Chronic lifestyle diseases, an ageing population, high patient expectations, and the political nature of healthcare have combined to place the Queen Elizabeth Hospital (QEH) in a no-win financial situation, a top hospital official said.
As QEH Chief Executive Officer Dr Dexter James explained, the best that management can hope for is to be able to narrow the distance between demands and needs for health services and whatever finances can be obtained through any public funding system.
The hospital has been plagued by financial problems over the years, with a budget and expenditure review from 2006 showing the institution experiencing a $25.9 million shortfall.
The situation worsened over the next several years, with the deficit reaching $34.4 million in 2013, before dropping to $19.7 million last year.
“It is the financing gap which poses a challenge to the Ministry of Health and the Ministry of Finance,” Dr James said while delivering a lecture on QEH financing.
Explaining that the demand for services and the cost continue to outstrip the availability of resources, he reasoned that no health services system could close the gap.
“We will always have this gap . . . the real challenge is what can we do to dampen demand in a way that narrows that gap,” he told those gathered at the Henry Fraser Lecture Theatre.
The difficulty in dampening that demand became clear when Dr James detailed “the drivers of demand and cost of services”. These include an expanding elderly population; a host of non-communicable diseases; inefficiencies in the healthcare system, particularly within the hospital; high public expectations around delivery of services; and a slow economy that was not keeping up with health care funding requirements.
The hospital executive gave as an example, a dramatic rise in the number of patients requiring haemo-dialysis, from three in 1979 to 275 today, with four to five new patients each month and an additional two to three on peritoneal dialysis per month.
“This is the new normal that is going to drive our healthcare costs if we don’t find a new model,” he said of the present dialysis care system that accounts for $15.9 million annually.
“Based on current growth rate this figure will move from $15 million to almost $25-$30 million,” he said of the five-year projection.
Dr James said other factors draining the hospital’s resources included the 25 per cent of Barbadians with at least one chronic disease – that number is targeted to grow to 33 per cent by 2025, he said – and the 14 heart attacks monthly, all linked to diabetes, hypertension, obesity with a requirement of an average nine-day stay for treatment consisting of diet, bed rest, nursing and medical services.
“The head of the Accident and Emergency Department would say there is a cohort of patients, we deem them like a revolving door.
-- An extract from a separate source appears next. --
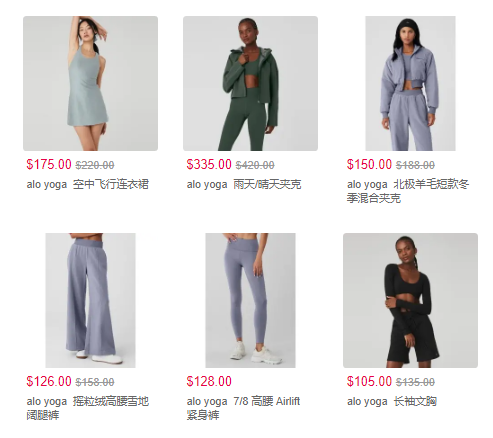Open the black long-sleeve bra product image
Image resolution: width=493 pixels, height=438 pixels.
pos(410,300)
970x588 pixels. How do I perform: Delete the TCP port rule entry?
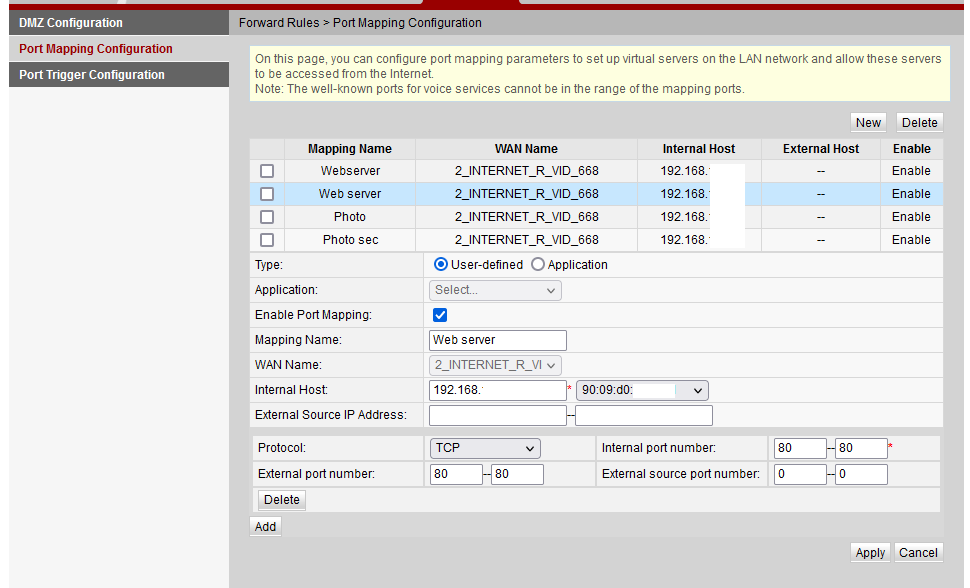pos(282,499)
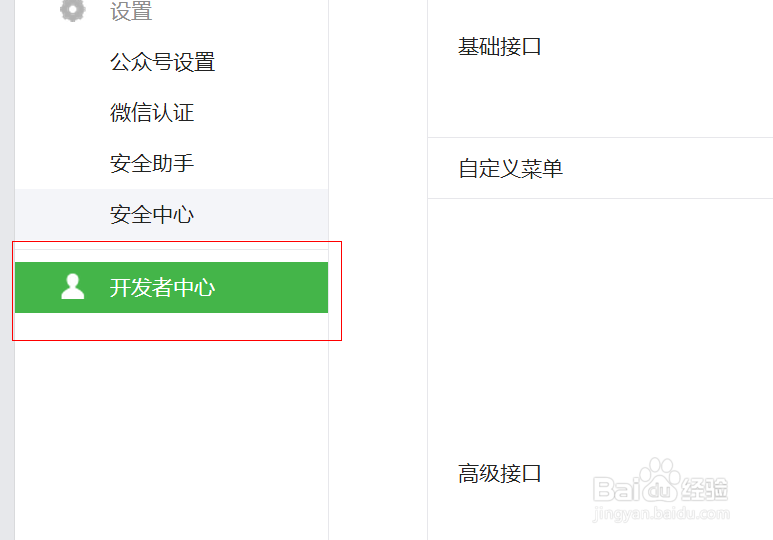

They discharge from the hospital, they go to eat all the pudding and souse and rum and whatever else they have to drink, and they come back into the Accident and Emergency Department, come to the ward . . . for nine days and back out again,” he said.
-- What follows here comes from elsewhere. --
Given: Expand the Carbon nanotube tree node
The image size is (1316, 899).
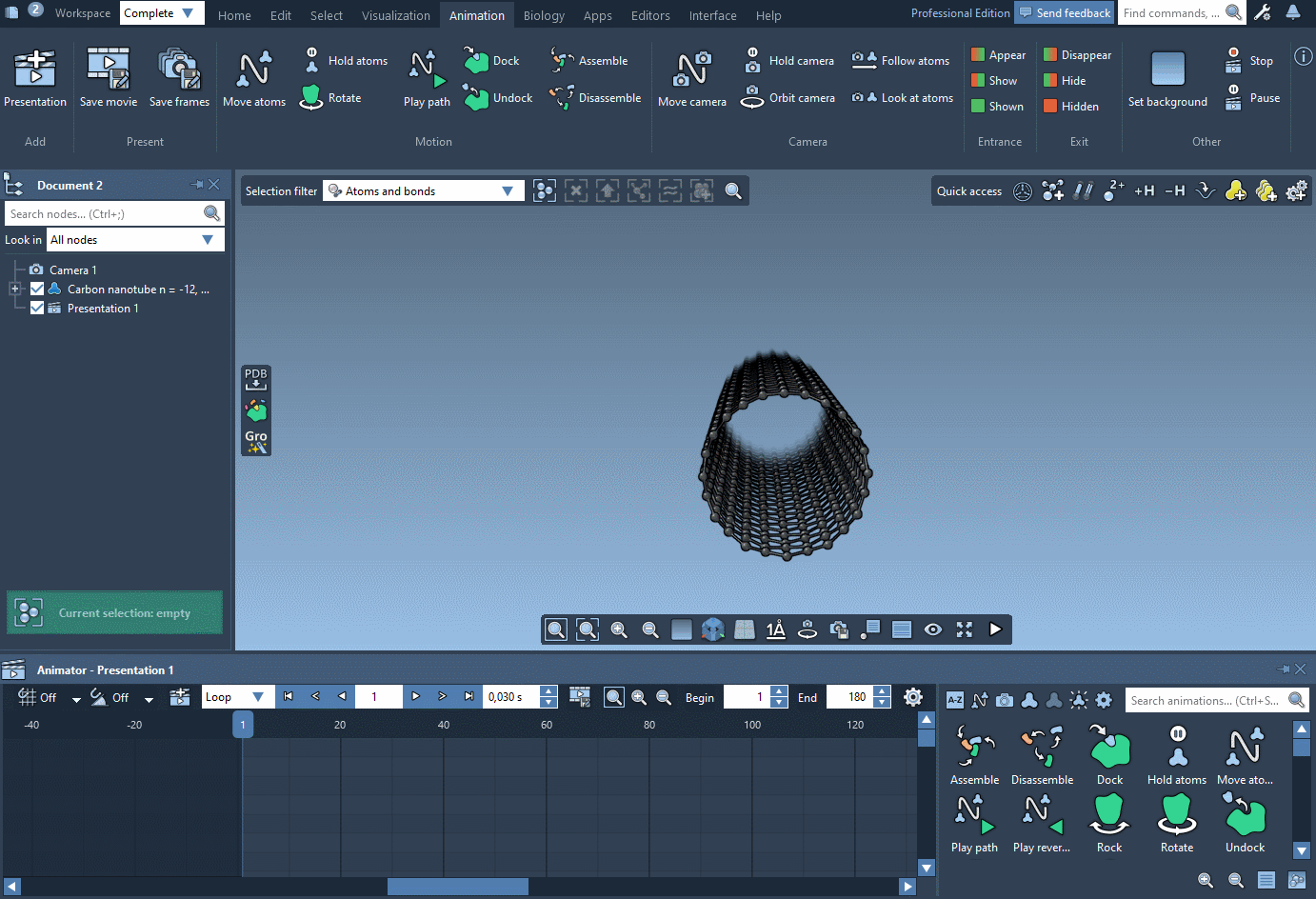Looking at the screenshot, I should pos(14,289).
The health expert quoted statistics from the Barbados National Registry which show that Barbadians suffered 53 strokes per month, all linked to the non-communicable diseases; and that a recent study on the use of 261 beds in the 600-bed institution found that 42.5 per cent of patients were diabetic; 89 per cent of admissions were linked to the diabetic foot. “These patients remain nine days at the Queen Elizabeth Hospital. Meanwhile the Accident and Emergency Department is bursting at its seams, can’t get any beds to bring patients onto the wards because these beds are occupied by very sick patients whose diabetic conditions have gone out of control.
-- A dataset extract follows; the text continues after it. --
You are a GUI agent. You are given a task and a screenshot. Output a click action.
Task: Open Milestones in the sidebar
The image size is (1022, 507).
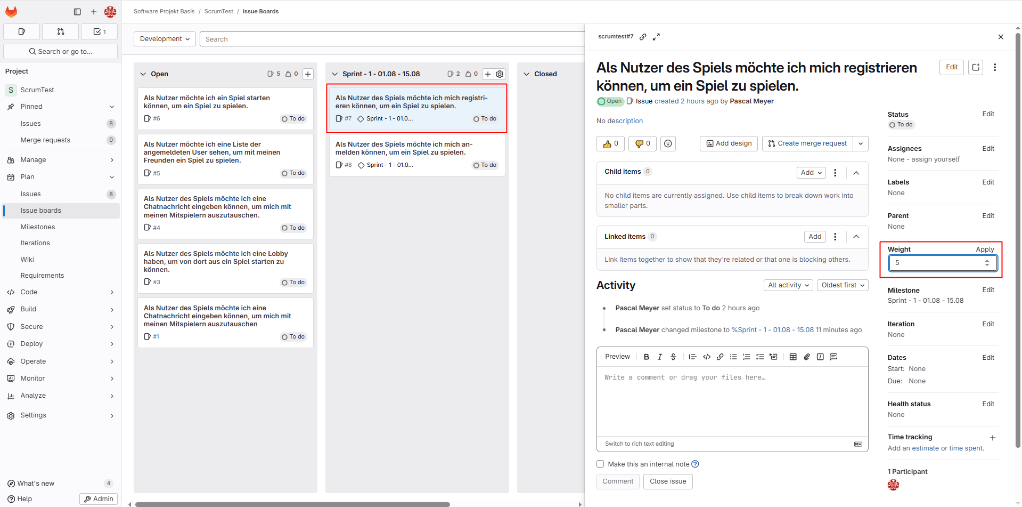tap(38, 227)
“These are the drivers of cost, and the new normal within our public health system,” he explained.
Dr James said that managers of the island’s main medical facility often butt heads with economists in meetings, “because the first question posed to us is what services can we cut?”
He said that the economists’ approach to the QEH problems was the same as dealing with a supermarket operation, “where you could look on the shelves and see slow-moving items, high-priced items, remove them and say, ‘let’s discontinue this line’.
“What do we discontinue: stop dialysing 2,000 patients and then save $18 million; patients on life-saving therapies, do we stop treating them?”
Dr James said Barbadians had grown used to a certain breadth and depth of services and it would be difficult and political suicide to attempt to discontinue these services.